Tungsten Oxide Phase Research Articles

Structural Studies of Tungsten–Titanium Oxide Thin Films

Structural studies of tungsten–titanium oxide thin films grown on alumina substrates have been performed on samples prepared by reactive magnetron sputtering of a W/Ti alloy (90% W and 10% Ti). Structural changes undergone by samples heated at 773 and 1073 K have been studied by using X-ray diffraction and X-ray photoemission techniques. The results, which have been also discussed with the aid of a structural model, indicate that the original amorphous phase transforms by annealing into a crystalline phase of tungsten oxide with a degree of order depending on the annealing temperature. The relationship between titanium and the structure of the film is discussed in terms of disorder effects induced by the Ti ions in the WO3lattice. The ordering is ascribed to the segregation of Ti ions toward the surface upon annealing at 1073 K.

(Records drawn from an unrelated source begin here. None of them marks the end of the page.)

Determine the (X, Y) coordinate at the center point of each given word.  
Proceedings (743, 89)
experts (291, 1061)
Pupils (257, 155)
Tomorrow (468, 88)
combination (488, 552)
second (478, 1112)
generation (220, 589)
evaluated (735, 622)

Temperature-programmed reduction and oxidation of nickel supported on WO3–Al2O3composite oxides

A series of Ni/WO3–Al2O3 catalysts have been prepared by systematically varying the weight loading of WO3–Al2O3 and the pH during adsorption/impregnation. The catalysts developed an increased interaction between the impregnated nickel and the supported metal oxide; the charge on the mixed oxide resulted in the impregnated nickel cation to be preferentially adsorbed onto tungsten sites of the composite supports. The amount of nickel associated with tungsten oxide was found to be a function of both the tungsten oxide weight loading and the impregnation pH. An increase in the negative charge due to hydrolysis of the tungsten oxide phase in the aqueous impregnant is proposed to result in a tungsten oxide associated nickel that is twice as large for the catalysts prepared at pH 6 than that at pH 4. The Ni/support interaction formed during adsorption/impregnation and drying were studied by temperature-programmed reduction (TPR) and temperature-programmed oxidation (TPO). The tungsten oxide and associated nickel were found to form a nickel tungstate compound which reacted with H2 at ca. 1050 K but could be regenerated by TPO. An Ni/Al2O4 type surface compound was also formed that was reduced at ca. 1150 K.

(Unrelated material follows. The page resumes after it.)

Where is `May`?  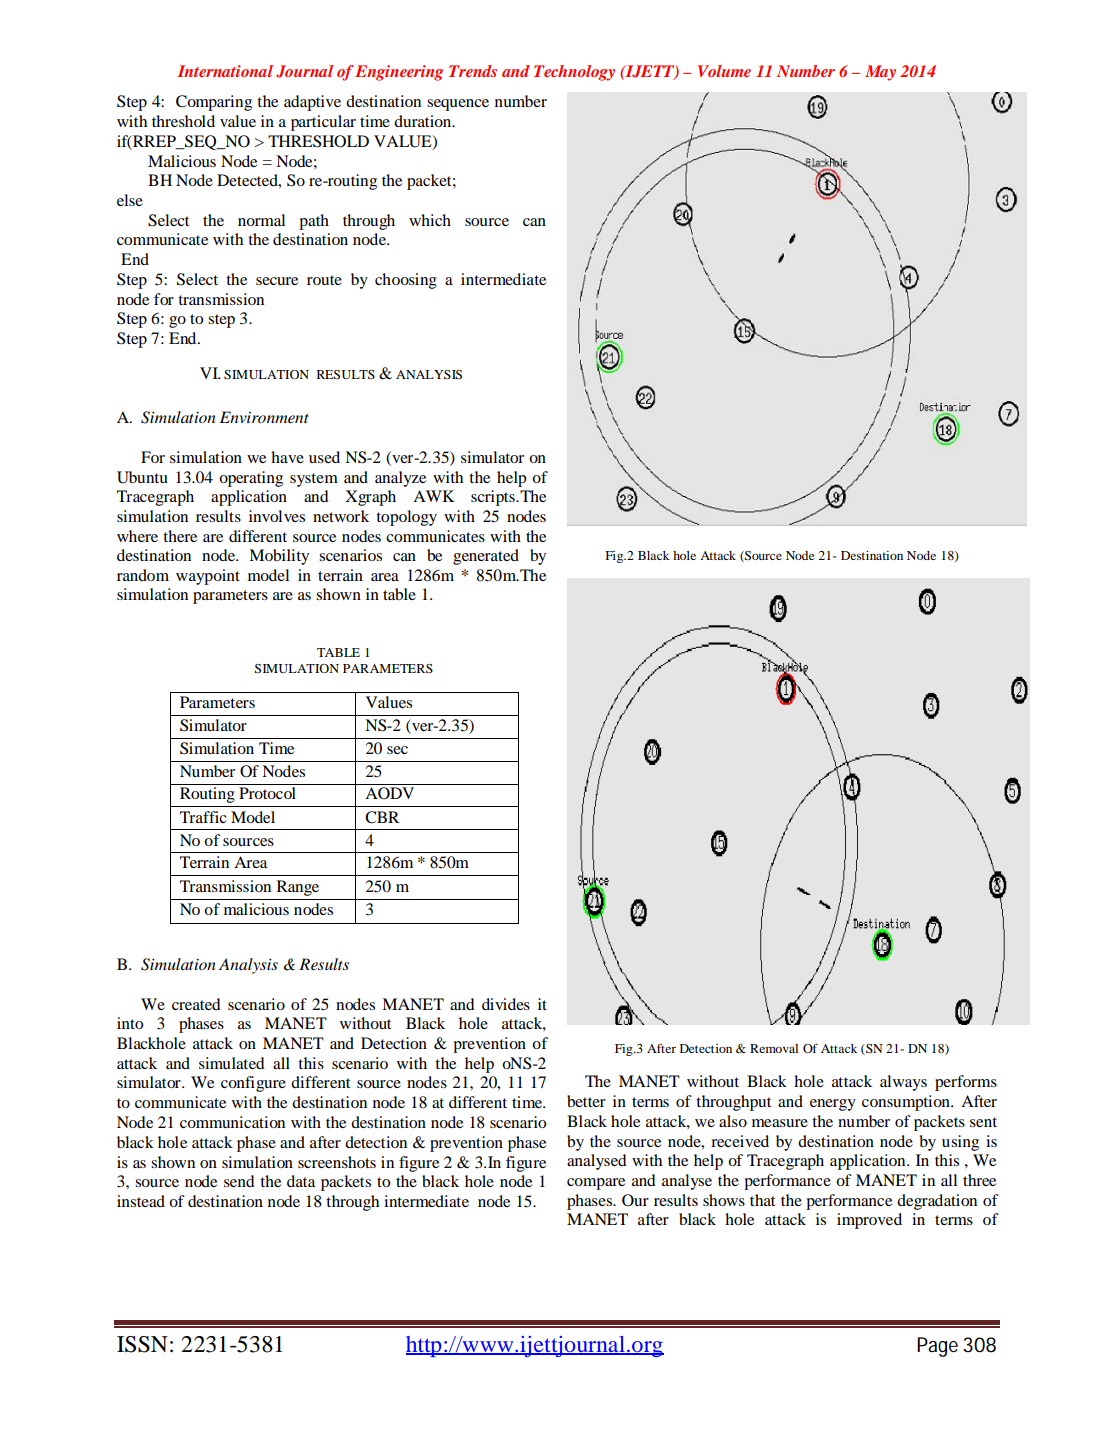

The effect of second-phase oxides on the catalytic properties of dispersed metals: Cobalt supported on 12% WO 3/Al 2O 3

The differences in the amphoteric properties Of WO 3 and Al 2O 3 were exploited and cobalt precursors were selectively mounted on the tungsten oxide phase of a 12% WO 3/Al 2O 3 composite. Temperature-programmed reduction (TPRd), transmission electron microscopy (TEM), X-ray photoelectron spectroscopy (XPS), and catalyst performance testing using H 2/CO methanation as a test reaction revealed that this composite-supported catalyst's properties were significantly different from cobalt supported on alumina. Cobalt crystallites as well as a CoAl 2O 4 type of surface species are formed on the Al 2O 3 support. The presence of WO 3 as a second-phase oxide offers the possibility for a greater number of surface compounds to be formed on the composite. Specifically, cobalt-tungsten interaction species are formed. We provide evidence that strongly suggests the active catalytic center in the conversion of H 2 and CO to methane is a (cobalt-tungsten) interaction species. These active centers. are present on CO/WO 3, Co/12% WO 3/Al 2O 3, and a commercial cobalt/tungsten oxide compound. A portion of the cobalt: in these active centers is not reduced to the metallic state.

Laser Raman characterization of tungsten oxide supported on alumina: Influence of calcination temperatures

The influence of calcination temperature upon the solid state chemistry of WO 3 on Al 2O 3 was examined with laser Raman spectroscopy. Laser Raman spectroscopy revealed the amorphous and crystalline structural transformations occurring in the WO 3 on Al 2O 3 oxide system. Below monolayer coverage of tungsten oxide on alumina, the tungsten oxide phase is present as a highly dispersed and amorphous surface complex on the support. A close-packed monolayer of the tungsten oxide surface complex on alumina is formed as the surface area of the alumina support decreases at high calcination temperatures. The lower the tungsten oxide loading, the more severe the calcination temperature must be to reach the close-packed monolayer. The close-packed tungsten oxide monolayer accommodates the further desurfacing at still higher temperatures by forming the bulk tungsten oxide phases WO 3 and Al 2(WO 4) 3. The Al 2(WO 4) 3 phase is formed from the reaction of WO 3 crystallites with the Al 2O 3 support. The parameter controlling the phases present in the WO 3 on Al 2O 3 system is the surface density of the tungsten oxide species on the alumina surface.